В конце концов Тумим почувствовал, что опасность миновала: начальник тюрьмы «Мейз» в Лонг-Кеше в Северной Ирландии, где голодовка протеста против условий в корпусе «Н» привела к смерти Бобби Сэндза из ИРА, сказал ему, что он исключен из списка тех, на кого ИРА ведет охоту. Он был в нем раньше, но теперь исключен. «Разведслужбы не так уж много знают, в общем-то, — сказал Тумим. — Но если бы я отказался уезжать из дома, меня, вероятнее всего, застрелили бы. Я имел привычку сидеть у окна и смотреть на реку, а за рекой там как раз кусты, идеальное место для снайпера. Я был бы очень удобной мишенью. Охранники говорили мне: всякий раз, как выходили бы в сад, думали бы, не сидит ли кто-нибудь в кустах. Но теперь все в порядке».

* _Что нужно сделать_
**A.** Ответьте коротко по отрывку о Тумиме:
(i) Где находится тюрьма «Мейз»?
(ii) Кто сообщил Тумиму, что его исключили из списка ИРА?
(iii) Где, по словам Тумима, было идеальное место для снайпера?
**B.** Напишите, что идет дальше в отрывке о Тумиме, начиная сразу после его последней фразы.

* _Материал_
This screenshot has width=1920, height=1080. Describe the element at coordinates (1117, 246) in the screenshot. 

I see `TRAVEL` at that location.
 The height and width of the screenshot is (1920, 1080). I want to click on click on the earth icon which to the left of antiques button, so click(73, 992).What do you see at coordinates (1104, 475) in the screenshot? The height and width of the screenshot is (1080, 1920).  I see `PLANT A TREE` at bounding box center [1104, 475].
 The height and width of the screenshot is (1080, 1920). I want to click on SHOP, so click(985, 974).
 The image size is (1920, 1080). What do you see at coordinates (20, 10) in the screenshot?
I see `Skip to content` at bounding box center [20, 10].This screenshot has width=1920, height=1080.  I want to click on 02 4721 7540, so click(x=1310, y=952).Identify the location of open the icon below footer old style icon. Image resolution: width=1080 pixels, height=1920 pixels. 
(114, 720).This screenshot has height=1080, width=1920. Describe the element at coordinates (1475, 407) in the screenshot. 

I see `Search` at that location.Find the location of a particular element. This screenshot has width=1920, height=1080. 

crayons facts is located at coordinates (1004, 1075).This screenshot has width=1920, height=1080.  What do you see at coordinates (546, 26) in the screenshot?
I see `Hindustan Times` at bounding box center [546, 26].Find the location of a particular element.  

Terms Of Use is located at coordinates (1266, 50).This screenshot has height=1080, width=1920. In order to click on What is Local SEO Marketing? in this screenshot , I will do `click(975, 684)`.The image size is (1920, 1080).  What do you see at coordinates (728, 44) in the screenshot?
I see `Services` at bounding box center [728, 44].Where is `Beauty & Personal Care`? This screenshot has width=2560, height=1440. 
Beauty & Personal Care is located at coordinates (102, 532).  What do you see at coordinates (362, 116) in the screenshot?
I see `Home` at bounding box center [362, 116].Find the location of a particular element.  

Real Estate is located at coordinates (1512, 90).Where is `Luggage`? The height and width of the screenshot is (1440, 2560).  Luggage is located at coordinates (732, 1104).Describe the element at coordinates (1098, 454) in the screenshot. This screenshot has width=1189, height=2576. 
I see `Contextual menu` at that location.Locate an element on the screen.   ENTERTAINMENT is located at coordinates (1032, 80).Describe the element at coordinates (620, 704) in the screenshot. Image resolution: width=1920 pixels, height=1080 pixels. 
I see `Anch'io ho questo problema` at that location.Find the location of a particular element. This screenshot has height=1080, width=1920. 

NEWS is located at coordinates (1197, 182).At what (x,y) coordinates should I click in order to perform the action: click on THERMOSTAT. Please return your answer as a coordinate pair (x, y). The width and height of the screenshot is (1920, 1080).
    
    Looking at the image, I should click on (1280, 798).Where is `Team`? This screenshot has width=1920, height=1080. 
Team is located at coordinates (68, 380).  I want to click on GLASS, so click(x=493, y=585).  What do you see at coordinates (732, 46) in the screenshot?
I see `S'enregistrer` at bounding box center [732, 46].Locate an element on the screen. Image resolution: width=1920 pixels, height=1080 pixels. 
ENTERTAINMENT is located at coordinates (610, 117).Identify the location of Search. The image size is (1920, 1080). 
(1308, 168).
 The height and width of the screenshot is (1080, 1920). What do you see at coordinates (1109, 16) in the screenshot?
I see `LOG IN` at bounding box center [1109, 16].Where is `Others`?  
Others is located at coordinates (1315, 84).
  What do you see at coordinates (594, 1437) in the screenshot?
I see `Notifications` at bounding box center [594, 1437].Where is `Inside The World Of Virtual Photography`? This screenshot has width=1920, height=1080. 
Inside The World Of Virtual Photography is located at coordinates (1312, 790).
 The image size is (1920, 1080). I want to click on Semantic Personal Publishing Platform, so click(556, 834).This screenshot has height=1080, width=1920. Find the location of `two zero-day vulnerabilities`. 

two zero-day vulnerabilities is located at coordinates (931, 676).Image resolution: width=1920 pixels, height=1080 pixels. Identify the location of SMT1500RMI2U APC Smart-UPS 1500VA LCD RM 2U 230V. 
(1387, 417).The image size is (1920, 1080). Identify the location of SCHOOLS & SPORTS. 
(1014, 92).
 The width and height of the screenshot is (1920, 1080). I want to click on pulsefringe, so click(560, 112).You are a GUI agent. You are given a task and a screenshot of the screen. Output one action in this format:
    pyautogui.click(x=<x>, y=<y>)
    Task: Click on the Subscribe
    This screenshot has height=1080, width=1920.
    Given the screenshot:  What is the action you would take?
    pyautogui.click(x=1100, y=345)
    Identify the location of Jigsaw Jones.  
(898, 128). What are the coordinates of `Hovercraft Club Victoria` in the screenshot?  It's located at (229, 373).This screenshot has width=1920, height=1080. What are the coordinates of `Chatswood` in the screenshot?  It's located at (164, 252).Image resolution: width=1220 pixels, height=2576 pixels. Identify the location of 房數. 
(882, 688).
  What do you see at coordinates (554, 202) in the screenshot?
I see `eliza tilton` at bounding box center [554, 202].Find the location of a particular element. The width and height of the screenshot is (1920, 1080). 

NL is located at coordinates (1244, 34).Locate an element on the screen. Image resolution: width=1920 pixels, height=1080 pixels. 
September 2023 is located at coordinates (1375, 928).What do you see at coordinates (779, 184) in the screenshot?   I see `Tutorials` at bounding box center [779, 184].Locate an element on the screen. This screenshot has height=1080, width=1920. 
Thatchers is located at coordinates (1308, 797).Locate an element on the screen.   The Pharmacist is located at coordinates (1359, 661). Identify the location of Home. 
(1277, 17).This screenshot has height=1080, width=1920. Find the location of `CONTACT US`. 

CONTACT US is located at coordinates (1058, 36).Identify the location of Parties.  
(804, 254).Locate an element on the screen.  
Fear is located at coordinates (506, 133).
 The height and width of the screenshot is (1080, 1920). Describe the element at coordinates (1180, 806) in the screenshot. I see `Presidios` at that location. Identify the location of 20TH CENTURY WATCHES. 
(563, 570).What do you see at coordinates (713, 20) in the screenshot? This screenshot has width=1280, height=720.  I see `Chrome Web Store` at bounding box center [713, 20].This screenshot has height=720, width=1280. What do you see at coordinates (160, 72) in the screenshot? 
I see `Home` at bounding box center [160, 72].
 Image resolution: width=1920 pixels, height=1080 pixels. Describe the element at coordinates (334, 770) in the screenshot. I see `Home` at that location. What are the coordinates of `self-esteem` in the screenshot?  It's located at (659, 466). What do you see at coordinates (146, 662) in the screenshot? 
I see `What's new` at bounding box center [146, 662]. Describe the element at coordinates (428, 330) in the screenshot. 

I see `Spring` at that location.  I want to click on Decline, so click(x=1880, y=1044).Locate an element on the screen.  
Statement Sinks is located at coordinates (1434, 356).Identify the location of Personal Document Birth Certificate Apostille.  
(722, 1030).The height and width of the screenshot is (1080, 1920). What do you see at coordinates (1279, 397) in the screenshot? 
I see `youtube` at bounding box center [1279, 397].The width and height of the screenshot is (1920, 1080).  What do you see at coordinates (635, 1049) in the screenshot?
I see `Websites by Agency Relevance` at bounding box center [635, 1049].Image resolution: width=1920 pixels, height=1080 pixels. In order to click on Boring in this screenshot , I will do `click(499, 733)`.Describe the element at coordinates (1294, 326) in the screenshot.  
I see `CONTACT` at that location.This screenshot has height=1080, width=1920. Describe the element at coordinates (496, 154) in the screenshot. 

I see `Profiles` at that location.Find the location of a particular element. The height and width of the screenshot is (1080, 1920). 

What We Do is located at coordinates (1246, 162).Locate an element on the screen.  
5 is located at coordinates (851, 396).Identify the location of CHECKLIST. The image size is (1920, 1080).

* _Ответы к заданиям_
**A.**
(i) В Лонг-Кеше, в Северной Ирландии.
(ii) Начальник тюрьмы «Мейз».
(iii) В кустах за рекой.

**B.**
На следующий день Ронни сказал ему, что это теперь судья говорит про те дни в шутливом тоне, а тогда ему и его семье пришлось очень туго. Одна из дочерей Тумима, которой трудно было вынести жизнь в доме, полном вооруженных мужчин, начала оставлять в каждой комнате записки с требованием НЕ КУРИТЬ и тому подобное. Самое тяжелое — утрата приватности и непринужденности. Приятно было поговорить с людьми, прошедшими через то, через что проходили сейчас они, и услышать, что у такой истории может быть счастливый конец. Элизабет и Уинифред Тумим пожаловались друг другу на тяжесть дверей в бронированных автомобилях. Не так уж много существовало людей, с кем можно было поболтать на эту тему. «Это заставляет гораздо сильней симпатизировать полиции, — сказал судья, — и быть гораздо менее терпимым к этим гадам. В моем случае — к ИРА. У вас другие гады, и не все они мусульмане, кстати».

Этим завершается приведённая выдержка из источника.